What this task involves:
Search the records for lines that contain the word "agent". Copy them all.
= = = = = = =
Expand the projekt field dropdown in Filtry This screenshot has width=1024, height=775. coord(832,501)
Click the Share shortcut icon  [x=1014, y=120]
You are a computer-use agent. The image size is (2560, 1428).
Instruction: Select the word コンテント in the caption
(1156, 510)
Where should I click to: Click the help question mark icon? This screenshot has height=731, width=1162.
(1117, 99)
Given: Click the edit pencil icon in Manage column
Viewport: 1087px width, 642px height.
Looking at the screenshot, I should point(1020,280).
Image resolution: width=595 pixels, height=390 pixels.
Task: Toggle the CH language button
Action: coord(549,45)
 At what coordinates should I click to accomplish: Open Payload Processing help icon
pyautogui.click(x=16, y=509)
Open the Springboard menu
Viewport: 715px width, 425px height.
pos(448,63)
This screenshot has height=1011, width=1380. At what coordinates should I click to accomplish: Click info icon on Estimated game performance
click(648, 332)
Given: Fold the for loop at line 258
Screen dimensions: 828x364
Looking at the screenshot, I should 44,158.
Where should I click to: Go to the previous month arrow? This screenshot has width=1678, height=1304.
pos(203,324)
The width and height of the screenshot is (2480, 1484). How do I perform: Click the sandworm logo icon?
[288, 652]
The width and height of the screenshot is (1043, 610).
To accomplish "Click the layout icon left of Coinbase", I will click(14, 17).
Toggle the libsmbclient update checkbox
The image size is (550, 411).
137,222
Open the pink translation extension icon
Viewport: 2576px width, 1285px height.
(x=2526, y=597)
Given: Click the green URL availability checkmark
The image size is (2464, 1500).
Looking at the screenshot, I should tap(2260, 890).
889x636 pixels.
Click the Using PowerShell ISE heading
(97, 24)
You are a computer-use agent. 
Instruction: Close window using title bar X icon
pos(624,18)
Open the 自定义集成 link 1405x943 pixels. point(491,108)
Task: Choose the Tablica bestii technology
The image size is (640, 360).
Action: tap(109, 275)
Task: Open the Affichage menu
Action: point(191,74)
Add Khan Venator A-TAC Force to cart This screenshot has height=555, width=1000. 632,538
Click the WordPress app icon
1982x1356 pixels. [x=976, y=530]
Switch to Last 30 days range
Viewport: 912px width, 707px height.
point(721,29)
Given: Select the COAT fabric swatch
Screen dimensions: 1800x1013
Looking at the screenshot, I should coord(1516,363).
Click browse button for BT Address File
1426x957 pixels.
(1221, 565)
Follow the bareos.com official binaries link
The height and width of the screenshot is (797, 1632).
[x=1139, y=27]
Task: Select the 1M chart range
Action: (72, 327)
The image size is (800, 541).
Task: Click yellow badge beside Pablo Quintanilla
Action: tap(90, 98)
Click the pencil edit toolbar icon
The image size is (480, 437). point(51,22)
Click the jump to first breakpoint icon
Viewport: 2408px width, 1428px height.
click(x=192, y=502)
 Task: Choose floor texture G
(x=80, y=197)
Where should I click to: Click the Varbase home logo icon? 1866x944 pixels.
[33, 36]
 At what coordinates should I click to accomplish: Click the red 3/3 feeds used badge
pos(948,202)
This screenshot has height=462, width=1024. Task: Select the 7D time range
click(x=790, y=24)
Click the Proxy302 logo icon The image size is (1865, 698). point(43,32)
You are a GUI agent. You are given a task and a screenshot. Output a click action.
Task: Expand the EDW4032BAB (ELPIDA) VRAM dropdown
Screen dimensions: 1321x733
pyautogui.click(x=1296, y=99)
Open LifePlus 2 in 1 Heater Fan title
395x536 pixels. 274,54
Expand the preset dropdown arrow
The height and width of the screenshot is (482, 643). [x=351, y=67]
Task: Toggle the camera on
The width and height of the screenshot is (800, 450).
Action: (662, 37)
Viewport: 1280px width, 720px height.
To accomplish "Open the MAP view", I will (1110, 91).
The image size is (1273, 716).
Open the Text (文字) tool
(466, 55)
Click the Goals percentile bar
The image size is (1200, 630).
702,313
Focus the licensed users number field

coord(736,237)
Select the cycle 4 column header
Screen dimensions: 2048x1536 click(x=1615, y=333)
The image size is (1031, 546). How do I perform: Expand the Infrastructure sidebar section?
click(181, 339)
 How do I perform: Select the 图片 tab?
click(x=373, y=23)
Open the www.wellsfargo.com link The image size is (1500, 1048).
= = = = = = =
Answer for the task:
You are a computer-use agent. The image size is (2560, 1428).
You are a computer-use agent. 
You are a GUI agent. You are given a task and a screenshot. Output a click action.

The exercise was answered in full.